Red tape is always expensive, and right now high costs are a challenging problem. Furthermore, big business is currently paying the bill, and big business would like to be satisfied on the point. That raises another historical point. Henry Kaiser gets credit for inventing the employer-based tax exemption, but the issue was rampant in all of the steel industry, which was often the leader in such innovations. The steel industry has pretty well abandoned America and gone to the Far East except for steel made out of scrap. The health insurance companies traditionally jumped at the command of the big employers, but maybe there is an opportunity for a revision of leadership in the industrial unions, particularly in steel. But while it may well be true this political vacuum has been filled with new leadership, it is likely some old traditions persist. The bitterness of the Molly Maguire era was thought to have ended a century ago, but if your ancestor was hanged or assassinated, the legend lives on. Sounds sort of like the Balkans, doesn't it? Some people in Bosnia are still endorsing genocide in retaliation for Thirteenth-century church burnings.
Red tape is always expensive.
Based on reasonings of this sort, it is fair to conclude that even if the big business (or big government) changes its mind about the ultimate outcome, this kind of behavior may or may not change. Uncertain of the eventual outcome, both providers and vendors of care may think it is better to leave the matter alone. And if someone else pays the bill, someone else may decide to change the system of utilization control. Through a convoluted history in several steps, the University of Pittsburgh has formed a large salaried group practice and merged it with the captive teaching hospital at one end, and the captive health insurance company at the other. Pennsylvania is a large state with rather wide sociological and industrial differences, but it is only natural that the other medical schools, hospitals, physician groups, and insurance companies would worry that this system might migrate into their neighboring territories. At the very least, rearrangements on such a large scale would be expensive and complicated. And not necessarily beneficial to the common good.

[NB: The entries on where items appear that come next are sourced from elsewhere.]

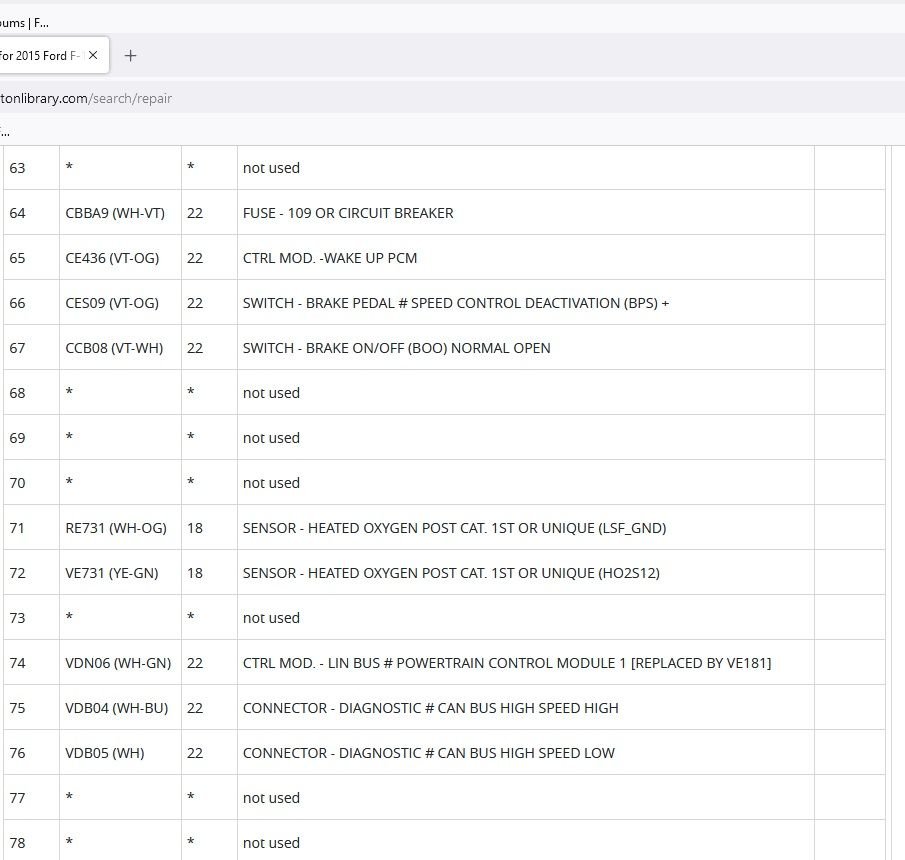Select gauge 18 in pin 71 row
905x860 pixels.
point(195,528)
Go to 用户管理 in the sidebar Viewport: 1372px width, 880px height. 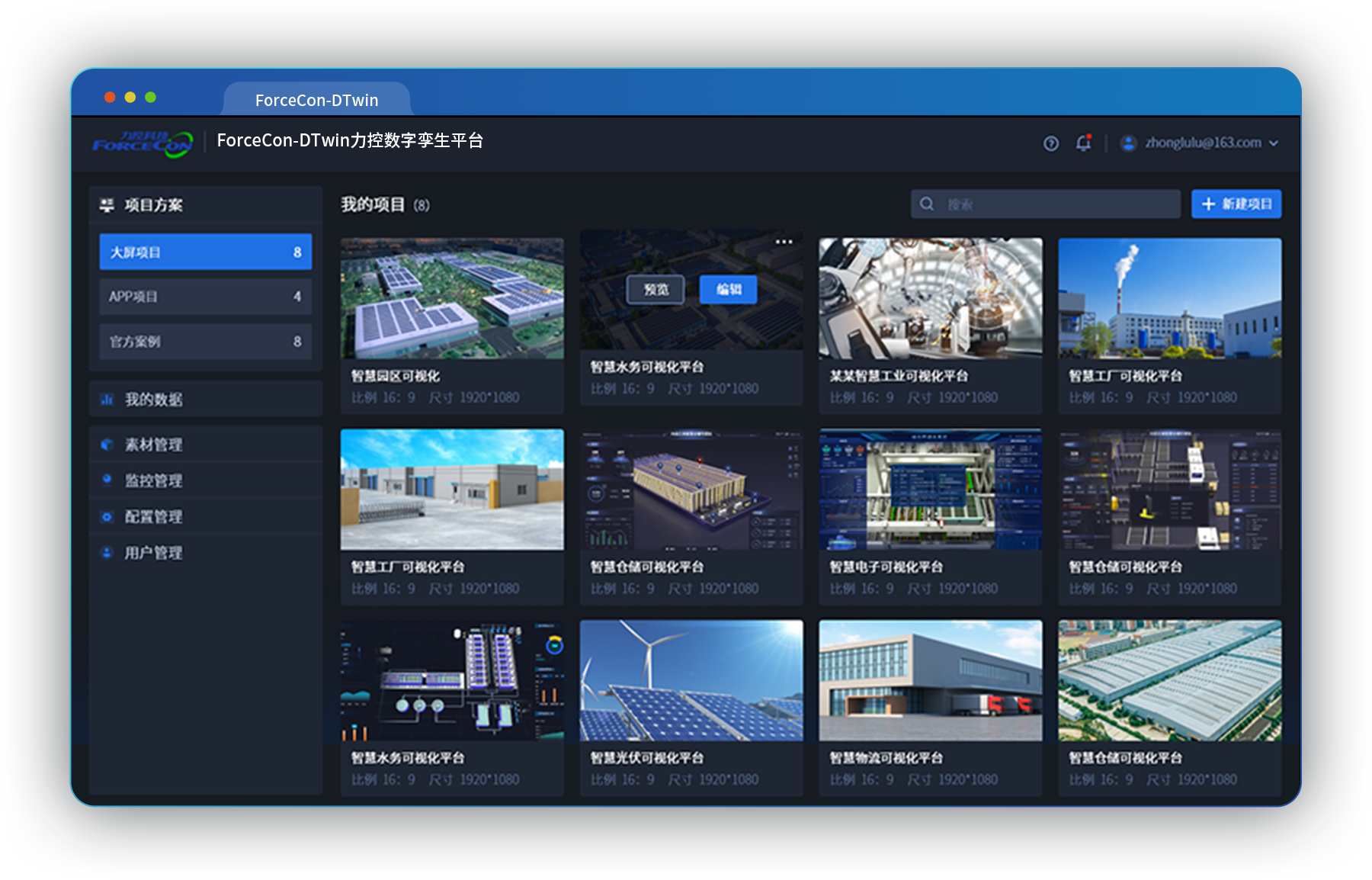pos(153,553)
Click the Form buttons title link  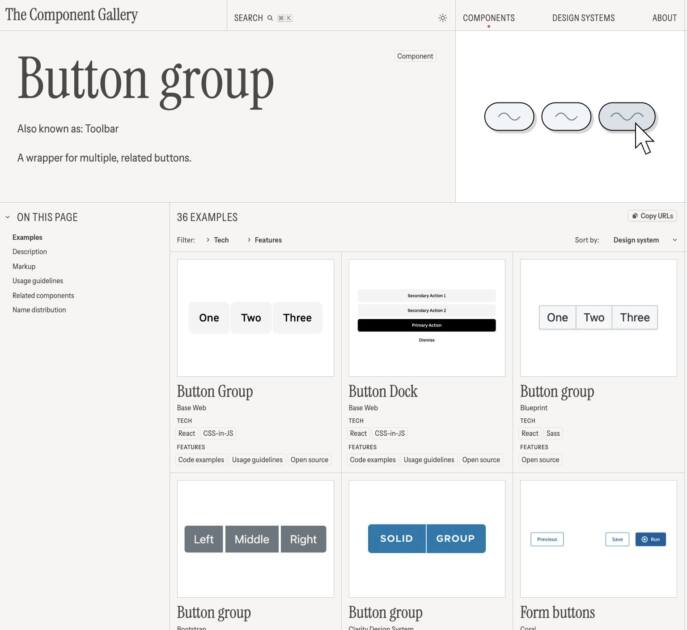tap(557, 612)
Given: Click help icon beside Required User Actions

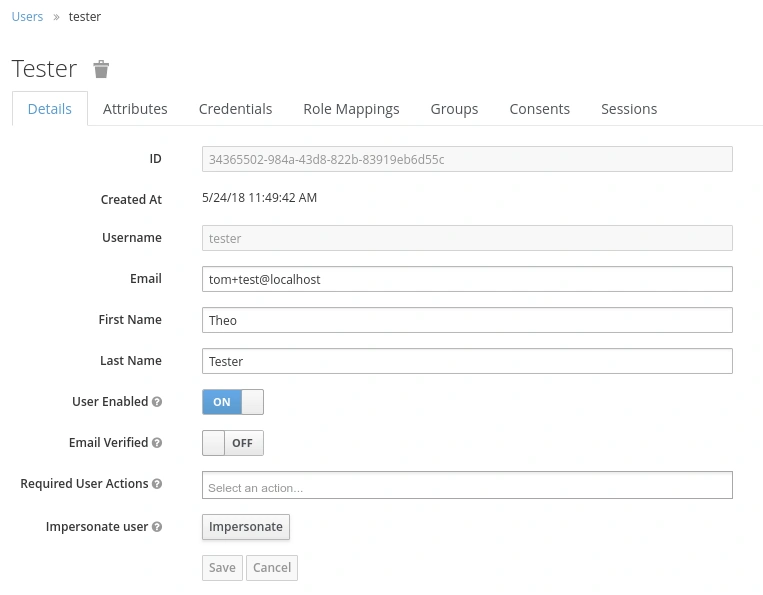Looking at the screenshot, I should pyautogui.click(x=157, y=484).
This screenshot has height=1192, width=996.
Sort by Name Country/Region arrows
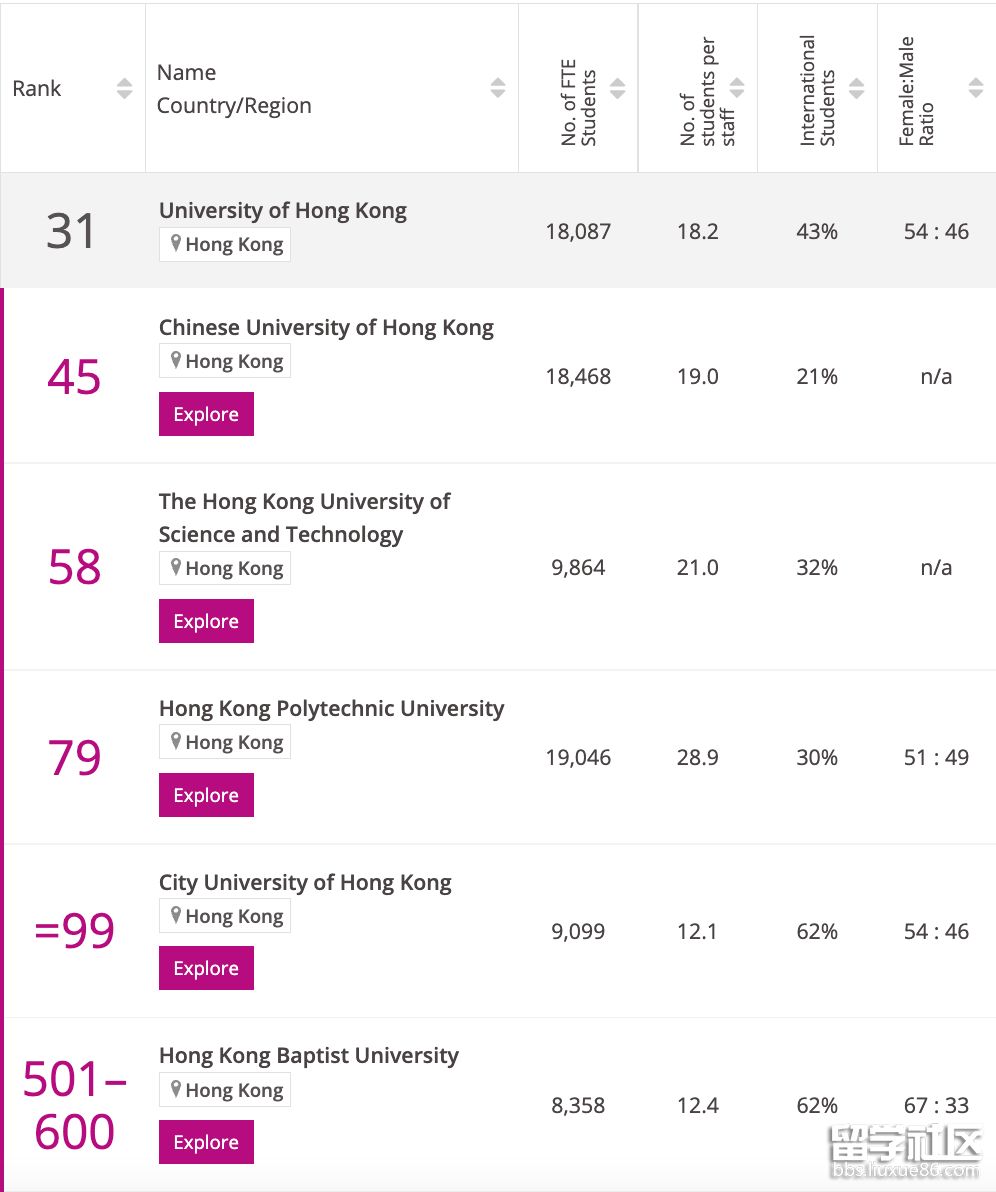coord(498,88)
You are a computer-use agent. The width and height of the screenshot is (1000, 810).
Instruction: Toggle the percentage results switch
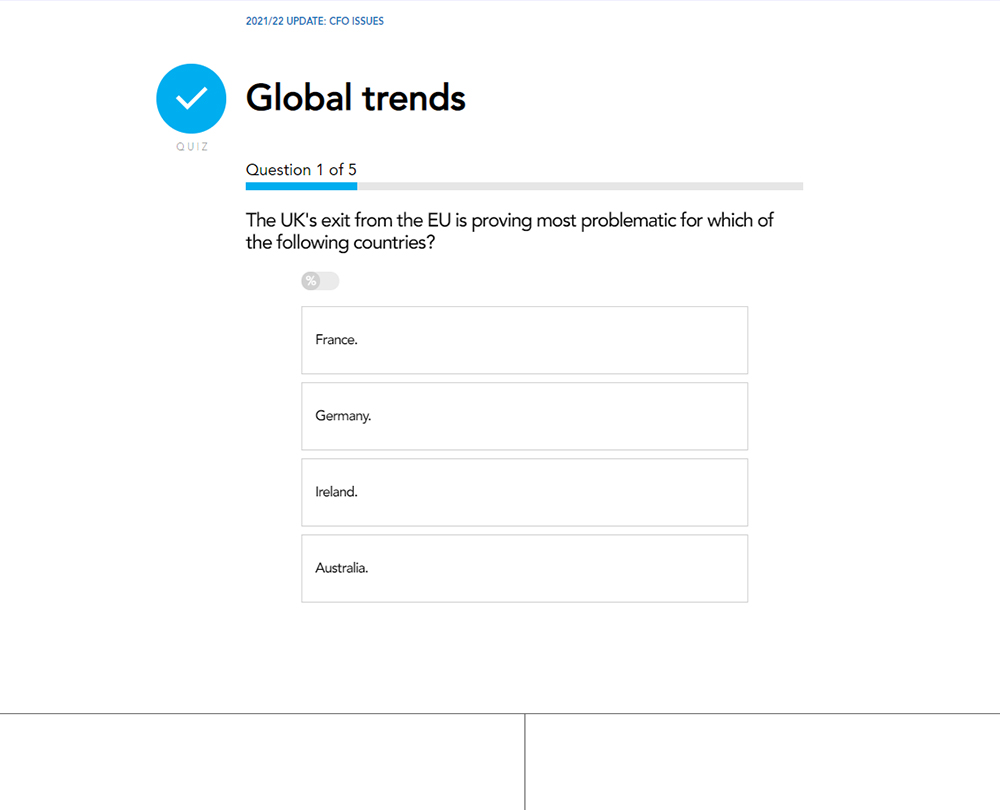coord(320,281)
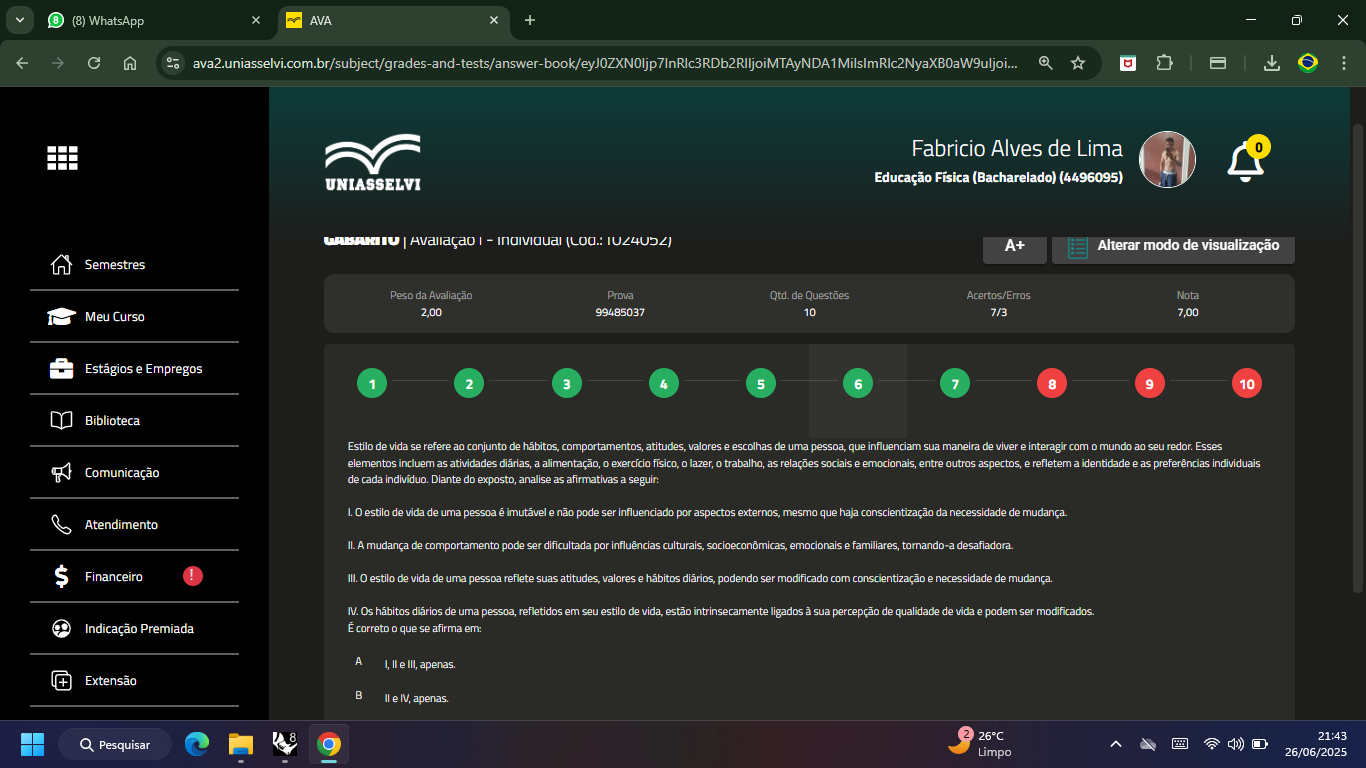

In case the reasoning isn't clear, let us restate the argument which was persuasive to the United States Supreme Court in the case of State Oil v. Kahn . As conglomerates acquire new businesses, they find they are not particularly good at managing a few parts of the whole. It is a failure in those defective components, which brings the whole conglomerate enterprise, down.
Companies may merge across traditional occupational boundaries, for a variety of reasons. One of the most questionable reasons to merge is to eliminate an unwelcome constraint on your plans, such as a new invention. Another would be to eliminate a critic whose views thwart you for reasons you do not understand. In the present situation, a medical school which supplies new physicians to a region should not be allowed to favor or control its graduates, or to enhance, protect or destroy their environment, particularly if the public suffers from the effects of it. When a medical conglomerate is allowed to profit in some of its divisions, in spite of losing money in others, the interests of the conglomerate may not be parallel with the interests of the public, in their choices of winners and losers. A mixture of taxable and non-taxable activities offer many opportunities for this to be the result.